Florida’s statute 101.111 was our Legislature’s response to the federal courts for allowing African Americans to vote.  By enacting a racially charged challenge statute over 120 years ago, we are still faced with ongoing controversies surrounding Election Day challenges in minority voting districts throughout Florida.

Florida’s challenge statute reads that:

“Any registered elector or poll watcher of a county may challenge the right of a person to vote in that county. The challenge must be in writing…[and must have]…reason to believe that _____ is attempting to vote illegally…”

The statute continues to read that “electors or poll watchers shall not be subject to liability for any action taken in good faith…”

In 2005, Florida lawmakers amended its challenge statute to remove provisions that gave challenged voters the opportunity to oppose the challenge at the polls and prove that they are eligible to vote.

In 2006, federal election observers were assigned to cities in five different counties in Florida with one of their stated goals being to ensure that voters were not “challenged improperly on the basis of their race, color, or membership in a language minority group.”

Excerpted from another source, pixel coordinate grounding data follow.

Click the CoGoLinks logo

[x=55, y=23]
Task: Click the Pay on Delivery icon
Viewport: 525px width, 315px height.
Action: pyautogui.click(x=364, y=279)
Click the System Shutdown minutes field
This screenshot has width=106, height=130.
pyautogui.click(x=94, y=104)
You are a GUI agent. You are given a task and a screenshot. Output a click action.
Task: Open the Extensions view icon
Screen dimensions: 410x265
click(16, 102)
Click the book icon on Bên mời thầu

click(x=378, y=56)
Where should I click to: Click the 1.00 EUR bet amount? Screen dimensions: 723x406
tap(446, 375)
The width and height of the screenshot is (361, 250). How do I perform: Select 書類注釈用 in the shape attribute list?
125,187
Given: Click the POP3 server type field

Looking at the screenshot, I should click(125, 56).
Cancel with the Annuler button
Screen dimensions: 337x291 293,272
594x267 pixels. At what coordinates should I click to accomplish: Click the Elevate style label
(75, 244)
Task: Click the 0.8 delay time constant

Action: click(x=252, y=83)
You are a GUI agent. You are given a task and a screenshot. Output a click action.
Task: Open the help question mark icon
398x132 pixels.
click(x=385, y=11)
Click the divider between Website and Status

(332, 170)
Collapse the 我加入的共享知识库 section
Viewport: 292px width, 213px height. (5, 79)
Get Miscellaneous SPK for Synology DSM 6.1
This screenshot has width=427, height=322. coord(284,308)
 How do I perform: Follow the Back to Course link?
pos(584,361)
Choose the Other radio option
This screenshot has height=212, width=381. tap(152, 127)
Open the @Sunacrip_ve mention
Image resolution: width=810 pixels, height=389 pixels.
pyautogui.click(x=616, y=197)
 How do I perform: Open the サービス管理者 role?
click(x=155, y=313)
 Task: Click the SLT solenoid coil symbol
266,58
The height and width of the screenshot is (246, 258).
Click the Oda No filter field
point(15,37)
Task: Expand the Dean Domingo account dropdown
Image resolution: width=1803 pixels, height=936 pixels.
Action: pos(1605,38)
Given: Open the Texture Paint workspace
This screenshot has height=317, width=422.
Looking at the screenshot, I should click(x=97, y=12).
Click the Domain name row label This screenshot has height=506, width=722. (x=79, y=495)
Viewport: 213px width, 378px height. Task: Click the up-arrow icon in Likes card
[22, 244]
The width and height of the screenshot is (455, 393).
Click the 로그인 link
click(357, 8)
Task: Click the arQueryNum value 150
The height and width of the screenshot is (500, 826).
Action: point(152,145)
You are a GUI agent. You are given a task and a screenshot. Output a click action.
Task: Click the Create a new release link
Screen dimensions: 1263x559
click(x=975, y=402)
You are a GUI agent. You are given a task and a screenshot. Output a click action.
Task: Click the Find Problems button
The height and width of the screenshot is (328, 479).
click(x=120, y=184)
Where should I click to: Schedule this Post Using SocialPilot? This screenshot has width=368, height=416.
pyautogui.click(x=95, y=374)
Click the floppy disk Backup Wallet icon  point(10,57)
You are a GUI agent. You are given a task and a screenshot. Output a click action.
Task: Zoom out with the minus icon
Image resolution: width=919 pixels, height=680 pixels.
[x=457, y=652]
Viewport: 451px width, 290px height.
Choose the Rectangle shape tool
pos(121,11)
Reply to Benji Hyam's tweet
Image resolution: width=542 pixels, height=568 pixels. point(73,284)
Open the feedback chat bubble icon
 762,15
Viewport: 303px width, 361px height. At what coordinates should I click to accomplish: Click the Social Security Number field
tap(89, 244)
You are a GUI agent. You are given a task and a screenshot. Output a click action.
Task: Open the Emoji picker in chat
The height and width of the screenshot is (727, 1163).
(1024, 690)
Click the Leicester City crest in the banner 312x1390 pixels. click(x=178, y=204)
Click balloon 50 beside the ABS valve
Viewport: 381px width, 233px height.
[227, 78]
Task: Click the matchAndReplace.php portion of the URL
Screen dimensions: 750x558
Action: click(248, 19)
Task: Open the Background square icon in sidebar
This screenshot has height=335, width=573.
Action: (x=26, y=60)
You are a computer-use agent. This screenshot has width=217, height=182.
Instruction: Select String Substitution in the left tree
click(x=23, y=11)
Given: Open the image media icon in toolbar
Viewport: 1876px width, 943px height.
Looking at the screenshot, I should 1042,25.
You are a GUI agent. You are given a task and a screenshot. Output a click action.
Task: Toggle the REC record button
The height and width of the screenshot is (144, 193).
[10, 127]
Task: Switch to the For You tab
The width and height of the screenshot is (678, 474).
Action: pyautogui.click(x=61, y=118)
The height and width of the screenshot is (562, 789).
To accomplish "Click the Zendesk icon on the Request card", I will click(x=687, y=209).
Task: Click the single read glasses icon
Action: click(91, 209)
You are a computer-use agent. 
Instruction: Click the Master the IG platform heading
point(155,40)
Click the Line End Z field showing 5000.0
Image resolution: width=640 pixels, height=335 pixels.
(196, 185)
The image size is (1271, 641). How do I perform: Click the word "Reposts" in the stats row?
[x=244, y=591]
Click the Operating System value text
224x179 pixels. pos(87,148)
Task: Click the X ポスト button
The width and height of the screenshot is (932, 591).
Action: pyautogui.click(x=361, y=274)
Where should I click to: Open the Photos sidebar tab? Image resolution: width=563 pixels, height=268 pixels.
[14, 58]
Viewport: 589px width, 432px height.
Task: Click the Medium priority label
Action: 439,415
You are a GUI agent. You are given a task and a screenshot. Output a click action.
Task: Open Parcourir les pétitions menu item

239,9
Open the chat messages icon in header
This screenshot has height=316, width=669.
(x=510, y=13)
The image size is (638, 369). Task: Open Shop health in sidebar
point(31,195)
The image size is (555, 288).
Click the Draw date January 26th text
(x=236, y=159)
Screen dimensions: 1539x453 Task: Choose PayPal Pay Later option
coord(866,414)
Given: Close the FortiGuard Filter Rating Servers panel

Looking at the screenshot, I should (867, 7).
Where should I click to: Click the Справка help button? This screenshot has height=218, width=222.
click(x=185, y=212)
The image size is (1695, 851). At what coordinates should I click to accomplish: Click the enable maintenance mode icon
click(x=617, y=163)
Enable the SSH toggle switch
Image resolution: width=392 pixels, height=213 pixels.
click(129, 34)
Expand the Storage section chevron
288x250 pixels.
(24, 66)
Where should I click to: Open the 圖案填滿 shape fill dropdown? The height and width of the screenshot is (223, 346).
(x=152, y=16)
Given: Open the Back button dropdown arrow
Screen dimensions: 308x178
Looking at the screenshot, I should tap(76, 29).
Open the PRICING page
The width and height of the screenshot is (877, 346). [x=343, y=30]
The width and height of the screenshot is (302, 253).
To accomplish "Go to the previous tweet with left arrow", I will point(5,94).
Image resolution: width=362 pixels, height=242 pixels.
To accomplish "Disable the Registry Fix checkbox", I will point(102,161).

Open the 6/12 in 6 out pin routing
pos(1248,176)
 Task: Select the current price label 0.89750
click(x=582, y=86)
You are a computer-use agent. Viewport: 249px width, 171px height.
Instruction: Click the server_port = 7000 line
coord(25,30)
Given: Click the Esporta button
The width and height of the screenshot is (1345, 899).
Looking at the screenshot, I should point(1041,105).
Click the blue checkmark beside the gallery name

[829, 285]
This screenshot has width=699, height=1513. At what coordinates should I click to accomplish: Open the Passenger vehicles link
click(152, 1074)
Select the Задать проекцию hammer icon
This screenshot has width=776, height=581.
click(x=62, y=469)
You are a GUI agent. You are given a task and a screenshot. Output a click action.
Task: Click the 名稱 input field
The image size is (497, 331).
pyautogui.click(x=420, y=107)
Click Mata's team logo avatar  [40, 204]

If challenged today, voters still have to appeal to their County Board of Elections and argue that their vote should be counted. However, Florida State Representative Geraldine Thompson of Orlando and Senator Charlie Justice of St. Petersburg have proposed new legislation to amend Florida’s post-Civil War challenge statute.

House Bill 681 and Senate Bill 528, if passed, would prohibit an individual, who is not a state or local election official from submitting a formal challenge to a voter’s eligibility to register to vote or to vote in any election if the challenge is based on a voter caging document.

A voter caging document is a nonforwardable document that is sent by a non-state or local election official and is then returned to the sender as undelivered or undeliverable despite an attempt to deliver such document to the address of a registered elector or an applicant for registration.

These documents are meant to “cage” minority voters and create lists of “non-eligibility” therefore removing potential voting blocks that may vote for one party over another.

It is now 2010, a far cry from 1887 but seemingly not that far from Dr. King and the civil rights movement.  It is saddening to see elected officials having to continue to propose legislation to protect the rights of a select-group of Americans that continue to be disenfranchised by their own government. Yet, it is promising to know that such elected officials are still there for us.